I pannelli (a), (b) e (c) visualizzano le anomalie medie stagionali di SLP per il periodo 1931-1960 sottratte ai valori del periodo 1964-1993. Questi pannelli sono rispettivamente dedicati alle stagioni MAM, JJA e SON. Le anomalie sono misurate in ettopascal (hPa), e la colorazione delle mappe varia dal blu, che indica una riduzione della pressione atmosferica, al rosso, che denota un aumento. Questo schema cromatico permette una percezione immediata delle deviazioni dalla pressione media, evidenziando le aree geografiche dove la pressione si discosta significativamente dalla norma.
I pannelli (d), (e) e (f) replicano l’analisi per un arco temporale più recente, dal 1996 al 2009, confrontato con il periodo 1964-1993, seguendo lo stesso schema stagionale dei pannelli precedenti. L’adozione di questo schema comparativo tra due periodi temporali distinti permette di valutare l’evoluzione delle condizioni atmosferiche in relazione alle variazioni climatiche e oceaniche indotte dall’AMO.
In tutte le mappe, i contorni neri solidi rappresentano le regioni dove le anomalie raggiungono un livello di confidenza del 90%, indicando una significatività statistica delle variazioni osservate. Questo elemento è fondamentale per stabilire la robustezza dei dati e per sostenere l’interpretazione delle anomalie di SLP come indicativi di cambiamenti climatici coerenti e significativi.
Le caselle delineate nelle mappe indicano le aree geografiche selezionate per il calcolo degli indici di SLP, i cui risultati sono presentati in dettaglio nella Figura S4. Questo approccio metodologico assicura che l’analisi degli indici sia ancorata a regioni specifiche, facilitando così un’interpretazione più mirata e geograficamente rilevante delle influenze dell’AMO sulla pressione atmosferica.

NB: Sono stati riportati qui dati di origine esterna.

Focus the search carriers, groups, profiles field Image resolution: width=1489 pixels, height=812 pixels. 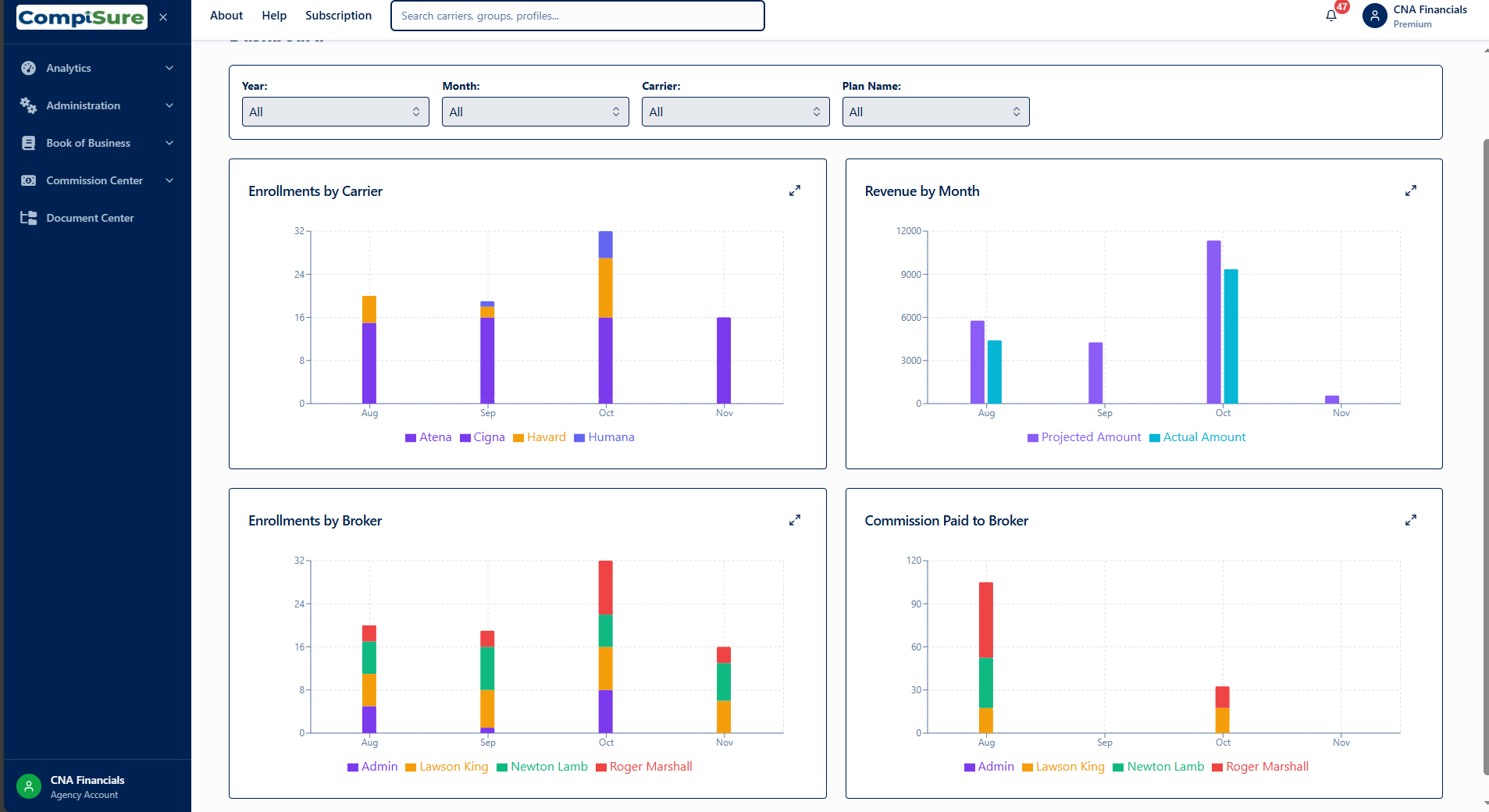click(x=577, y=16)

In sintesi, la Figura 4 offre una panoramica esauriente delle dinamiche di pressione atmosferica associate alle fasi dell’AMO, fornendo una comprensione approfondita delle loro implicazioni stagionali e regionali. Queste osservazioni sono essenziali per gli studiosi del clima, poiché offrono una base empirica per ulteriori indagini sull’interazione tra l’AMO e i pattern meteorologici a vasta scala.